- [Exercise aim]: Rewrite the rows starting at the line containing "Given: Click the 删除填充 button" and ending at the line containing "Action: [122, 610]", replacing "bottom" with "lower" and leaving everything else unchanged.
::::::::::
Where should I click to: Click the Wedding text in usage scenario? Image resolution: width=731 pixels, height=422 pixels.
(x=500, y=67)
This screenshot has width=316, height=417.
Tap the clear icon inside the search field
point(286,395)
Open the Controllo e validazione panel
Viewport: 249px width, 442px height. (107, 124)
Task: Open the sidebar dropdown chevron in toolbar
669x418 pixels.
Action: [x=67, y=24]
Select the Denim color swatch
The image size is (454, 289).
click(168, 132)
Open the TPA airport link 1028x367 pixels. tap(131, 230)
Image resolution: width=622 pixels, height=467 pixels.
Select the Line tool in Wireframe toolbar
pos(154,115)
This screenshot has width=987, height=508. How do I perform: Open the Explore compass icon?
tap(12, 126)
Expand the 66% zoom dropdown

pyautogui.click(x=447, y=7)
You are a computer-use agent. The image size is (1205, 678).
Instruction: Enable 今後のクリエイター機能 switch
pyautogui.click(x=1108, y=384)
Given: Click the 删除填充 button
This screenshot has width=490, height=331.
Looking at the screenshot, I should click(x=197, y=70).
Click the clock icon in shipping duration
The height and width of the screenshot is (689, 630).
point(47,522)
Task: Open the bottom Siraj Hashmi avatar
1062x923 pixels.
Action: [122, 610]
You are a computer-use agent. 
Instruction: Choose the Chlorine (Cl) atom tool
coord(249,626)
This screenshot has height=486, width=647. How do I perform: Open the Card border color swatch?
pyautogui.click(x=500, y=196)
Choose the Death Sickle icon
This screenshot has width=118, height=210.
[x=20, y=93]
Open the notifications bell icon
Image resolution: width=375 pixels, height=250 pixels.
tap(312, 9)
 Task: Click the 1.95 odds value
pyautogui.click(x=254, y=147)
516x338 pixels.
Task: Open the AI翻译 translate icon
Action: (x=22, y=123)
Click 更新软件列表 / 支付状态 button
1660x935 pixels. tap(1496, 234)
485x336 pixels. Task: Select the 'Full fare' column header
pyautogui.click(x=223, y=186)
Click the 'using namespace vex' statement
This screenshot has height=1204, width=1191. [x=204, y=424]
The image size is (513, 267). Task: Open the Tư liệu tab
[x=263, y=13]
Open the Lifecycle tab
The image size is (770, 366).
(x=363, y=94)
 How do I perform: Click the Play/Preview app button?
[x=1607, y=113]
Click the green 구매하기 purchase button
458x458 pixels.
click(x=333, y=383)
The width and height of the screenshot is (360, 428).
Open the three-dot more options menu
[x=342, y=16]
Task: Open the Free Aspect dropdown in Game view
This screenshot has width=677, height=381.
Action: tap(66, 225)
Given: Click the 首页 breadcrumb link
::::::::::
- [Output of the task]:
Given: Click the 删除填充 button
This screenshot has width=490, height=331.
Looking at the screenshot, I should click(x=197, y=70).
Click the clock icon in shipping duration
The height and width of the screenshot is (689, 630).
point(47,522)
Task: Open the lower Siraj Hashmi avatar
1062x923 pixels.
Action: [122, 610]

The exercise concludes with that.